Quatorze policiers municipaux suivent actuellement une formation pour devenir moniteurs au sein de leurs brigades. (© Marie Guitton)


Quatorze policiers municipaux viennent de débuter une formation d’instructeur. S’ils réussissent l’examen en octobre, ils seront chargés d’entraîner eux-mêmes leurs collègues, une fois par semaine, à l’utilisation du matériel et aux techniques d’intervention. Cette nouveauté devrait permettre de professionnaliser les agents et d’éviter au maximum les issues violentes sur le terrain.

“C’est la police ! Calmez-vous ! À terre ! ” Quatorze muto’i des communes de Faa’a, Punaauia, Paea, Mahina, Pirae et Bora Bora viennent de débuter une formation pour devenir moniteurs au sein de leurs propres brigades.

Une première au fenua, qui a pour vocation de professionnaliser les polices municipales.

Hier, encadré par Thierry Delhief, 6e dan en aito self-défense et ancien policier, l’entraînement était axé sur le maniement des bâtons de défense, le tonfa et le bâton télescopique. Mais d’autres séances suivront sur le cadre juridique des interventions, afin de connaître les limites de ses attributions, et sur les “gestes techniques et pratiques d’intervention” (GTPI), mis en œuvre face aux véhicules et aux piétons.

“Ce sont, par exemple, les techniques pour repousser la personne qui est en face de nous dans le cadre de la légitime défense, mais aussi les techniques coercitives de clés, de mise au sol, de menottage… Tout ce qu’on utilise dans le cadre des interventions quotidiennes”, explique Héloïse Moreau, policière-instructrice venue de Versailles, en région parisienne.

Les quatorze stagiaires ont été choisis parmi 26 candidats proposés par leurs chefs de service, puis évalués par des tests sportifs, techniques, mais également pédagogiques, “pour voir s’ils savaient restituer les techniques de défense, et quelle était leur attitude par rapport à leurs collègues”.

À l’instar de Apaura Walker, déjà instructrice dans l’armée, et qui souhaitait désormais pouvoir former ses collègues policiers (lire ci-dessous), “il faut qu’ils aient une certaine aura, qu’ils n’aient pas peur, qu’ils ne soient pas timides”, souligne Thierry Delhief, responsable de cette formation sous l’égide du Centre de gestion et de formation (CGF).

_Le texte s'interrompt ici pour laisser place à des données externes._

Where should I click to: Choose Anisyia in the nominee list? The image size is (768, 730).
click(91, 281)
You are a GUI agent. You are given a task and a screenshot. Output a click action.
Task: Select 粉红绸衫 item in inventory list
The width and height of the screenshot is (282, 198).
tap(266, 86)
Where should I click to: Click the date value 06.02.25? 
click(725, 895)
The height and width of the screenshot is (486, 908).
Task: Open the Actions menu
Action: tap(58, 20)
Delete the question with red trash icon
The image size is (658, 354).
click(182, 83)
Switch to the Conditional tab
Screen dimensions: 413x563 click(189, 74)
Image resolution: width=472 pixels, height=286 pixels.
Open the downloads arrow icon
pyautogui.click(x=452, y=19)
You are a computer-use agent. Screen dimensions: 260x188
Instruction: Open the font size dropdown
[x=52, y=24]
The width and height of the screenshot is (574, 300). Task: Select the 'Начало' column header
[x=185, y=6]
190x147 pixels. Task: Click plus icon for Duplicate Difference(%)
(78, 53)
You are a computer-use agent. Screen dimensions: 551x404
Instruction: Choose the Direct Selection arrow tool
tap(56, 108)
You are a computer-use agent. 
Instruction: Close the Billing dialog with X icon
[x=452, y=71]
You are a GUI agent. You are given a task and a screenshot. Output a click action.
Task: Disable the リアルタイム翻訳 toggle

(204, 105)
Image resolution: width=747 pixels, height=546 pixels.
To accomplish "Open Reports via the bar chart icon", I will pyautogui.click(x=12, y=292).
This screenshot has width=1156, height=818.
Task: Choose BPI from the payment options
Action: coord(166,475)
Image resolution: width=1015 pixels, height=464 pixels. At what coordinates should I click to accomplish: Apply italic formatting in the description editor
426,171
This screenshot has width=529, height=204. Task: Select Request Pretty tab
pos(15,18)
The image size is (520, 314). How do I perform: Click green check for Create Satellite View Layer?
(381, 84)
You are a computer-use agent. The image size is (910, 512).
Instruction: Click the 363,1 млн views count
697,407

Car s’ils réussissent l’examen final du 25 octobre, les nouveaux instructeurs devront eux-mêmes organiser un entraînement hebdomadaire au sein de leurs équipes.

Chaque muto’i a déjà reçu une formation de base, mais “ça va permettre de maintenir les compétences, de s’entraîner physiquement, et aussi d’avoir une meilleure connaissance de ses collègues, de ses pouvoirs, une meilleure efficacité sur le terrain”, liste Héloïse Moreau. Chaque séance d’entraînement permettra en effet de “rejouer” des situations rencontrées au quotidien, et plus ou moins bien gérées.

“Par exemple, on est intervenu sur un groupe de jeunes pour une affaire de stupéfiants, mais on s’est mal débrouillé, l’intervention a raté. Donc on essaie de comprendre, et on retravaille ça. Le positionnement des agents, les techniques utilisées, les injonctions…”, détaille la policière.

Le bénéfice serait tant économique (fini les coûteuses séances de formations annuelles pour tous les policiers) que psychologique : avec un collègue moniteur à leur écoute, les muto’i pourraient se sentir plus à l’aise, moins stressés.

“C’est une différence énorme sur le terrain”, conclut l’instructrice.

Autant pour la sécurité des agents, que pour éviter les abus de pouvoir, à l’heure où la défiance monte face aux forces de l’ordre.